Work item ::
The answer must be a single number: the count of lines in the data below that hold the word "will".

Records for the task ::
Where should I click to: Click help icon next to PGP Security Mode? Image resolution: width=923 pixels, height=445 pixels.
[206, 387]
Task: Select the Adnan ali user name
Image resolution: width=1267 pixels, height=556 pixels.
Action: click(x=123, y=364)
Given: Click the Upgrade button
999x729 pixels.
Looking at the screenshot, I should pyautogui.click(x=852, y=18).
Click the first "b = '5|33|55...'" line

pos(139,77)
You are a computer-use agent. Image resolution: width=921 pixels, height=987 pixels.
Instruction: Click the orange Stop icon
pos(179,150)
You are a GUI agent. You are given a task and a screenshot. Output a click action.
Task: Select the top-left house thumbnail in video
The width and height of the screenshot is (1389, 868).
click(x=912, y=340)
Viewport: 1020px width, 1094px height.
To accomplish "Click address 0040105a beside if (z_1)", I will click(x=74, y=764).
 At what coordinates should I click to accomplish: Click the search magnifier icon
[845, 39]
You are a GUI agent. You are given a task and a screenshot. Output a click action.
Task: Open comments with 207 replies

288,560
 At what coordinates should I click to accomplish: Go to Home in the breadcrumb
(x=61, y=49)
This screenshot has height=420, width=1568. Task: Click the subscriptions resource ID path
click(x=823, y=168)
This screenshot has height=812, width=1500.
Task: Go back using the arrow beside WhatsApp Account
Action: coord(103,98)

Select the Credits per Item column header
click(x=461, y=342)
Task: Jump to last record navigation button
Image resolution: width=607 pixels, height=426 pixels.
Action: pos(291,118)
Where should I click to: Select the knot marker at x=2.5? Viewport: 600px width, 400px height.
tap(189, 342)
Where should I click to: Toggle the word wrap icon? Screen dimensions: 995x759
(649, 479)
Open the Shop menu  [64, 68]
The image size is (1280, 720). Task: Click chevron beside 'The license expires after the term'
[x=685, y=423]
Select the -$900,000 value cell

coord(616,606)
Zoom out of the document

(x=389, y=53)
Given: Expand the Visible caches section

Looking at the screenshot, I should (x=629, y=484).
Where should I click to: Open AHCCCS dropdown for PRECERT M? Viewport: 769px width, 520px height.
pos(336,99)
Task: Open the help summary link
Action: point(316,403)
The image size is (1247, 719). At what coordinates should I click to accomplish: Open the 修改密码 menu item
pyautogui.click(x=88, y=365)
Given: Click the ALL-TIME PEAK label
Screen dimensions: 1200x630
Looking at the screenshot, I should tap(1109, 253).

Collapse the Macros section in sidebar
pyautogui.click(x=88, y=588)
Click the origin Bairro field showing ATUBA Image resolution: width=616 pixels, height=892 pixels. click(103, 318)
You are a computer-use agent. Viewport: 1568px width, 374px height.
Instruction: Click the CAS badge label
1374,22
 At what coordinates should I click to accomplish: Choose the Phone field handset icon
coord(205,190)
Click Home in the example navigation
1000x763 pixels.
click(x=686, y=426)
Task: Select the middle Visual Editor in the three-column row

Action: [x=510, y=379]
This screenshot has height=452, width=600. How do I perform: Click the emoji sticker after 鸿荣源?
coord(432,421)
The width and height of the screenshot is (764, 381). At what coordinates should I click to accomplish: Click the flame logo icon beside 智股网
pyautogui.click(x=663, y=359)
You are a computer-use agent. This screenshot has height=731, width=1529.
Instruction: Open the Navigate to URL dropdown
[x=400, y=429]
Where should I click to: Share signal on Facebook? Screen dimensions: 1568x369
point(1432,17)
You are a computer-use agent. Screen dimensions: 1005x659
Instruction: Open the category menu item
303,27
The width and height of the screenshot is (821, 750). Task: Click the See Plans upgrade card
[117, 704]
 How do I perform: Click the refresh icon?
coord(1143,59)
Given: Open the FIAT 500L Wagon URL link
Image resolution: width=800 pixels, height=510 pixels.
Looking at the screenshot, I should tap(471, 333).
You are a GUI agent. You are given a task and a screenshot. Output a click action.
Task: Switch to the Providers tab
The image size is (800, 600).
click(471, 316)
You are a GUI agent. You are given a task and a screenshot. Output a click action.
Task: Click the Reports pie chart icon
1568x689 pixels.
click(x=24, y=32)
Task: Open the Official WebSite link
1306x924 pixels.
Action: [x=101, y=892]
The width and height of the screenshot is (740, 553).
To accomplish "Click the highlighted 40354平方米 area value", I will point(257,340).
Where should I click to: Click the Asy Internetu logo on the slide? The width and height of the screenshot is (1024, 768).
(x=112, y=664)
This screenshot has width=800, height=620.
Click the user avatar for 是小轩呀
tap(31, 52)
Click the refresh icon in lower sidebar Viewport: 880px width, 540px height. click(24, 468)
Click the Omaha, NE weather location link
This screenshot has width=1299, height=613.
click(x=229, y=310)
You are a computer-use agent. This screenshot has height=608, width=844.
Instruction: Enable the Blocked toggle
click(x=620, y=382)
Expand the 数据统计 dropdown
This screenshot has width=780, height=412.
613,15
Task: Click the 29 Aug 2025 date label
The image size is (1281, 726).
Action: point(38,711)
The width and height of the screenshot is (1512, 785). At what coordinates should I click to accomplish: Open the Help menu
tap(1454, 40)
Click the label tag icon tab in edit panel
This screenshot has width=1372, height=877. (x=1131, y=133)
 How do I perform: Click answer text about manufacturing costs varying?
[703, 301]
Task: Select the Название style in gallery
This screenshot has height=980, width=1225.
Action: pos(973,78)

Result ::
2